Levantamento mostra que áreas protegidas concentram 19,4 gigatoneladas de carbono; “Congresso pode se tornar maior fonte de emissões”, diz especialista
Fonte: Aldem Bourscheit, Observatório do Clima - Levantamento do Instituto de Pesquisa Ambiental da Amazônia (Ipam) feito a pedido do Observatório do Clima mostra que, no Brasil, as unidades de conservação terrestres, em todas as categorias, armazenam 19,4 gigatoneladas de carbono. Convertido para CO2, esse estoque equivale a 33 anos de emissões brasileiras de gases de efeito estufa no ritmo atual – 2,145 GtCO2e em 2024, o último dado disponível. Os recentes ataques do Congresso às áreas protegidas, no entanto, colocam esse estoque em risco.

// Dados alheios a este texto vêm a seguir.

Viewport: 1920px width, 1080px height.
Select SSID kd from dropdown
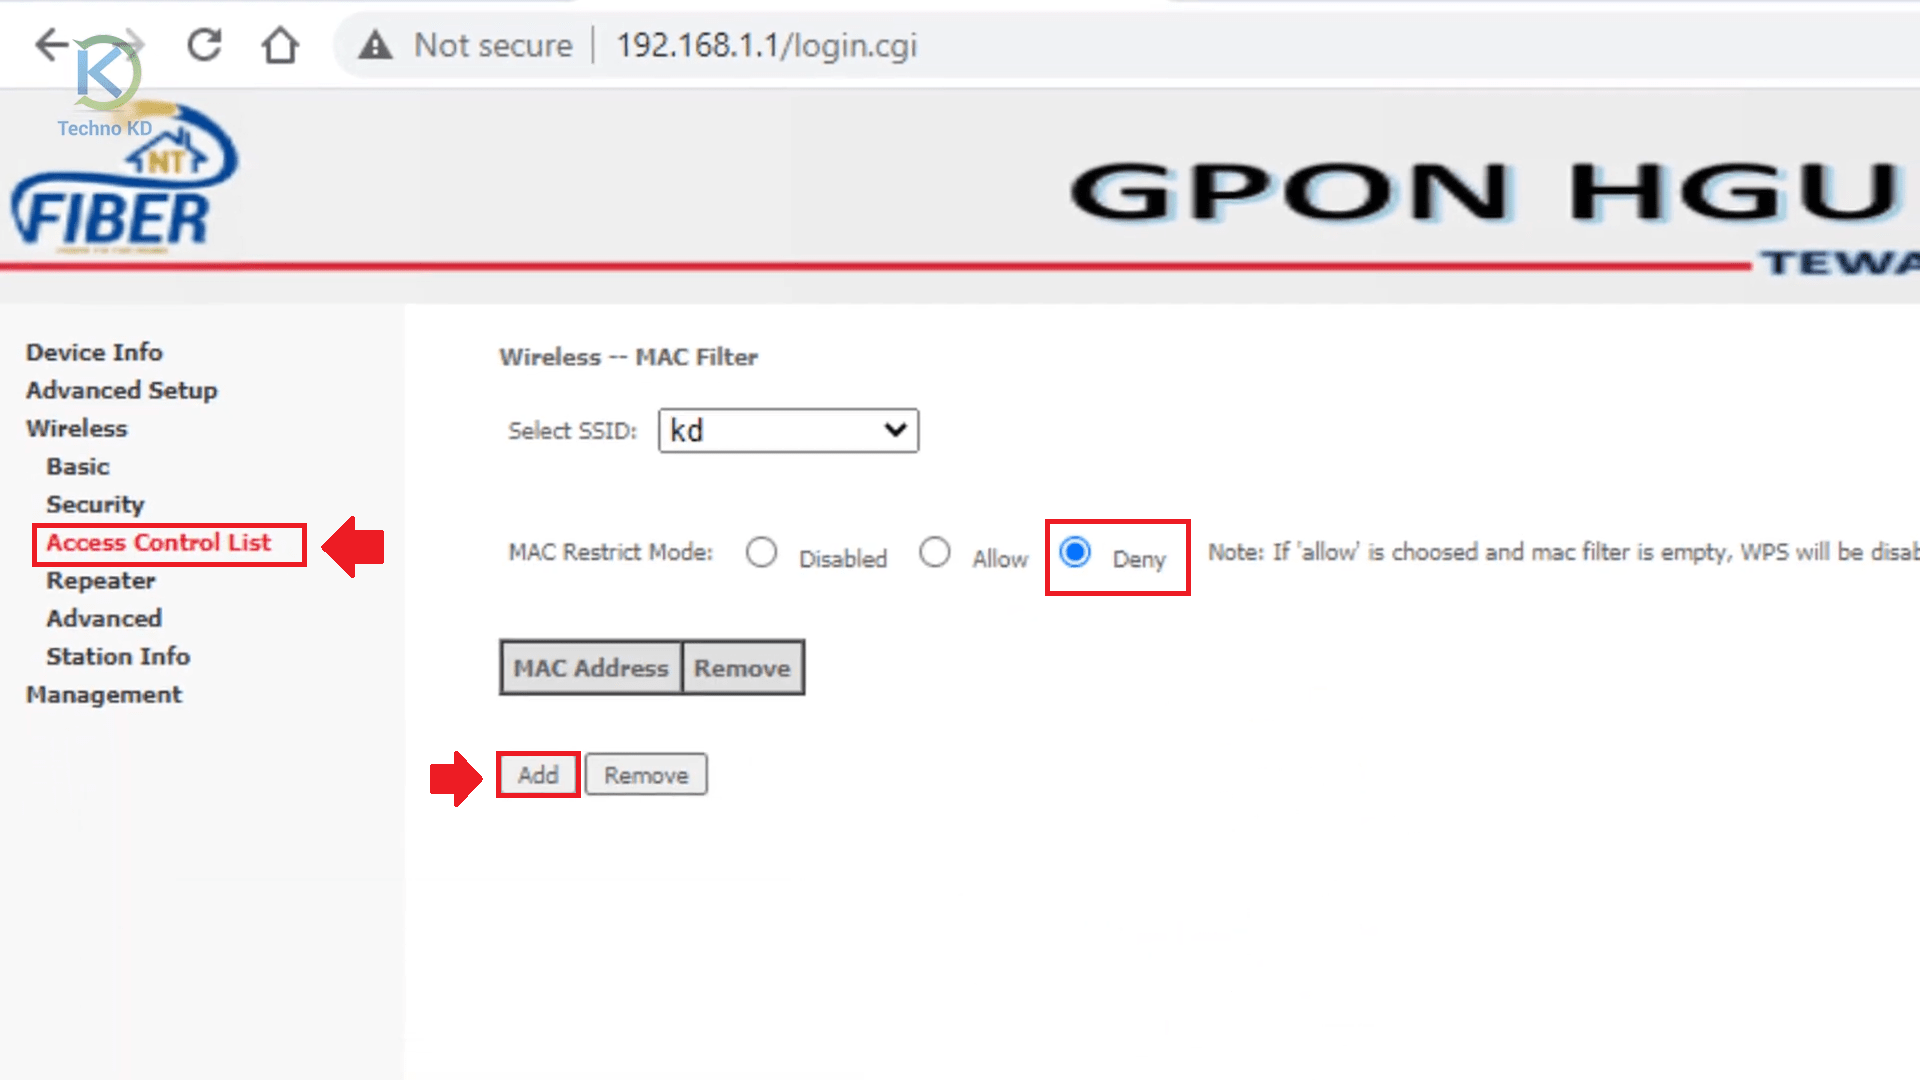pos(789,429)
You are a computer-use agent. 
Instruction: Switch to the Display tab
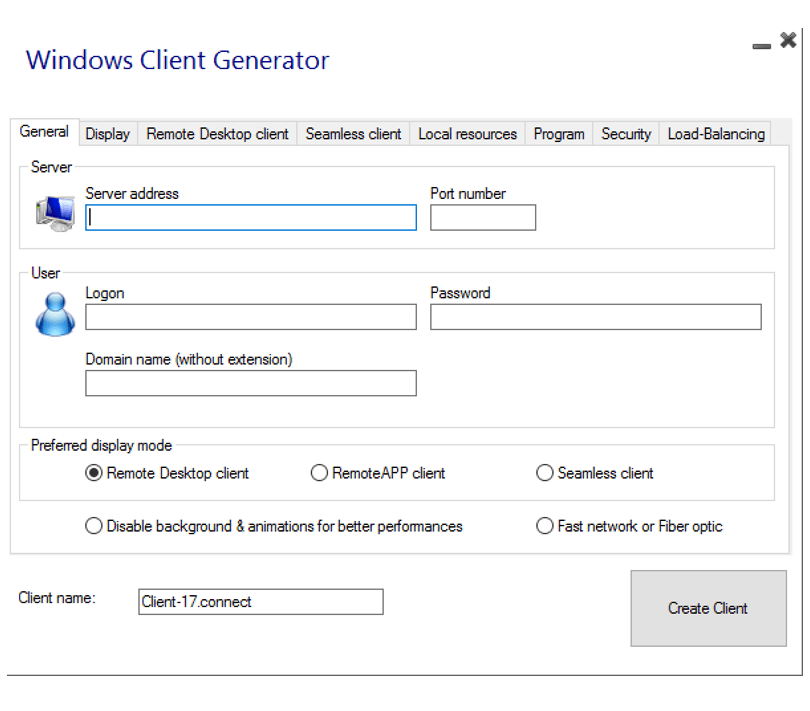point(107,134)
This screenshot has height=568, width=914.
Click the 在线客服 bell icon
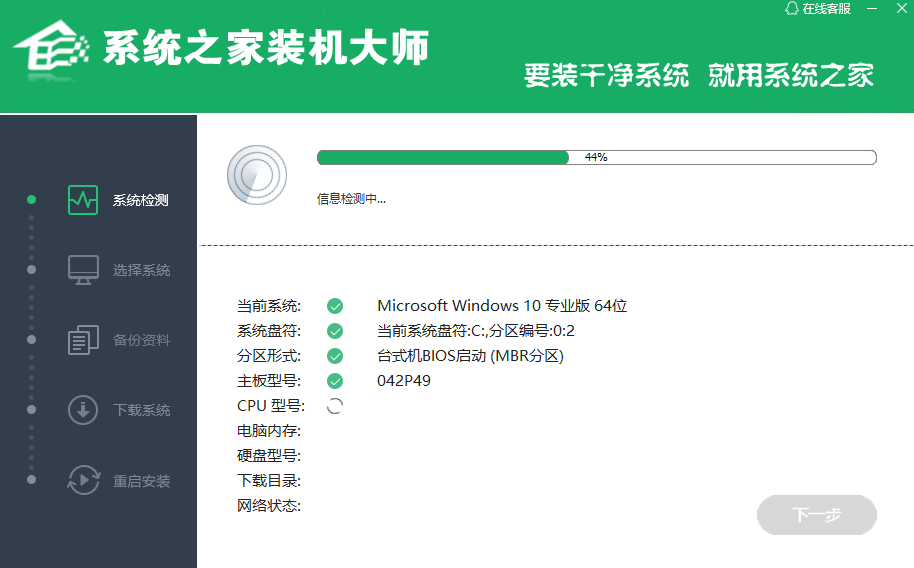pyautogui.click(x=792, y=8)
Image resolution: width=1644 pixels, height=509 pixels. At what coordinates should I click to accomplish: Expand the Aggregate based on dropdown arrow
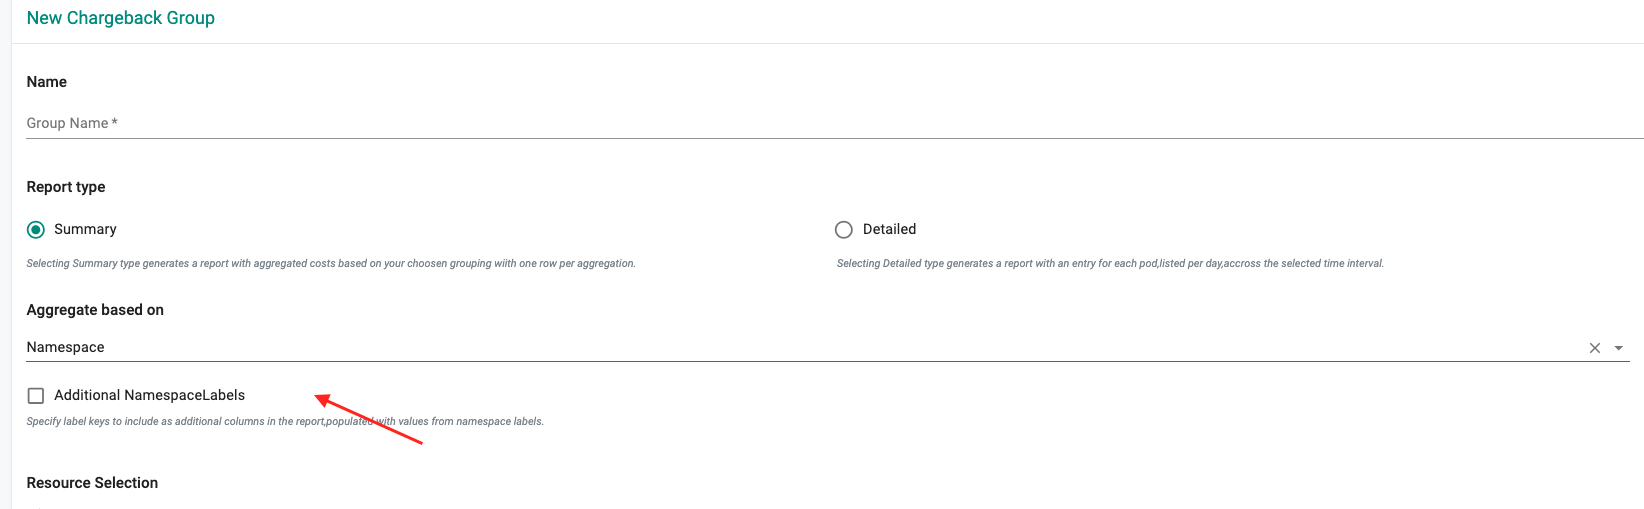(1618, 348)

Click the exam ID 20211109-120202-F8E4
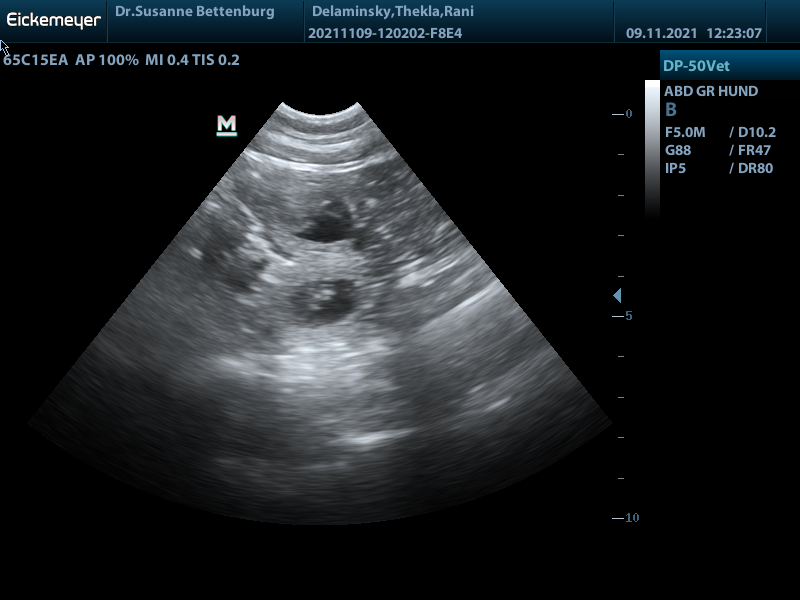tap(385, 33)
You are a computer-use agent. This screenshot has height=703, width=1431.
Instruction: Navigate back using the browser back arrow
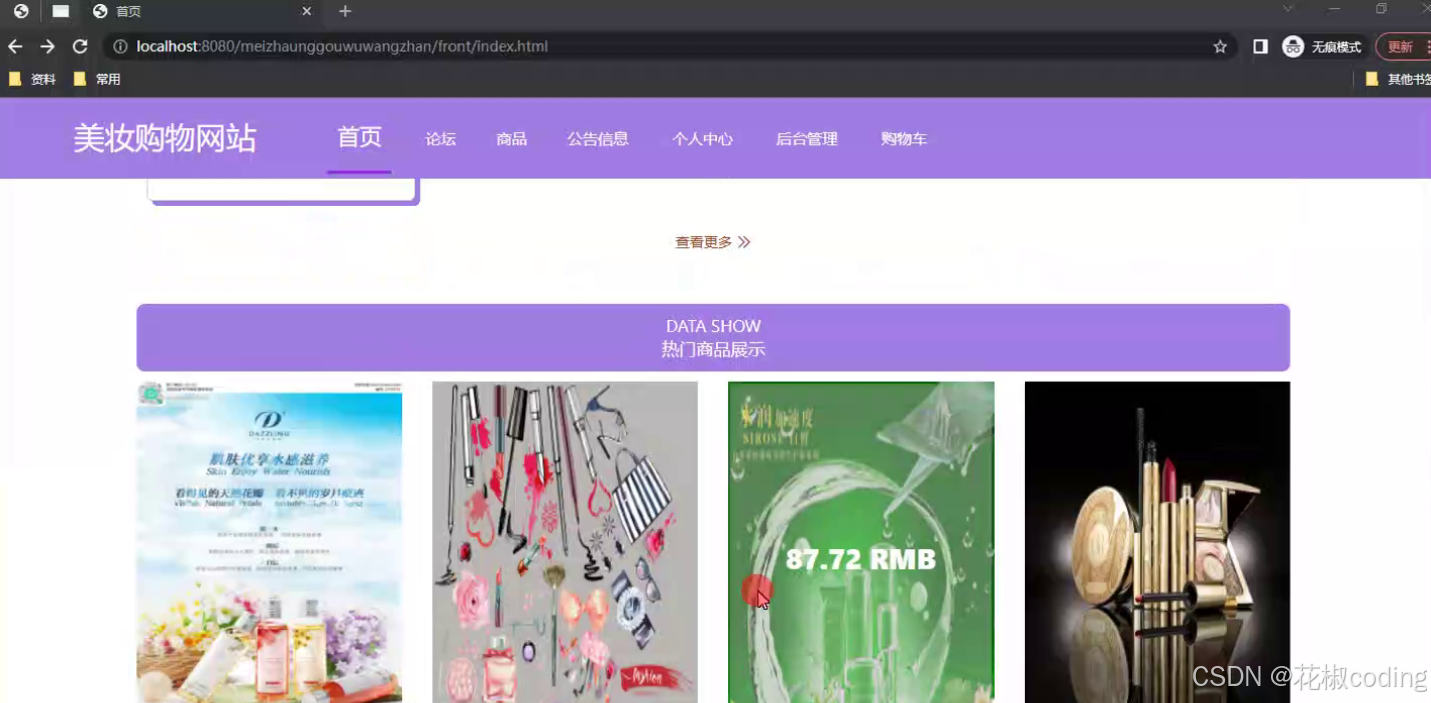[15, 46]
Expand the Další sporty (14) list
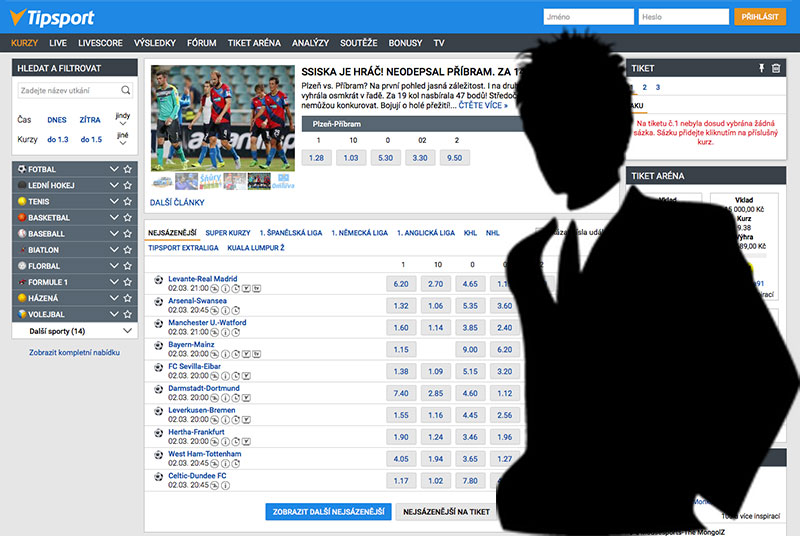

“Os projetos em tramitação ameaçam um patrimônio ambiental de todos os brasileiros e o equilíbrio climático mundial”, diz Paulo Moutinho, pesquisador sênior do Ipam, em referência às propostas do Legislativo que visam reduzir, reclassificar ou extinguir unidades de conservação no Brasil. “Os parlamentares que apoiam esses projetos podem transformar o Congresso na principal fonte de emissões de gases de efeito estufa do país”, reforça.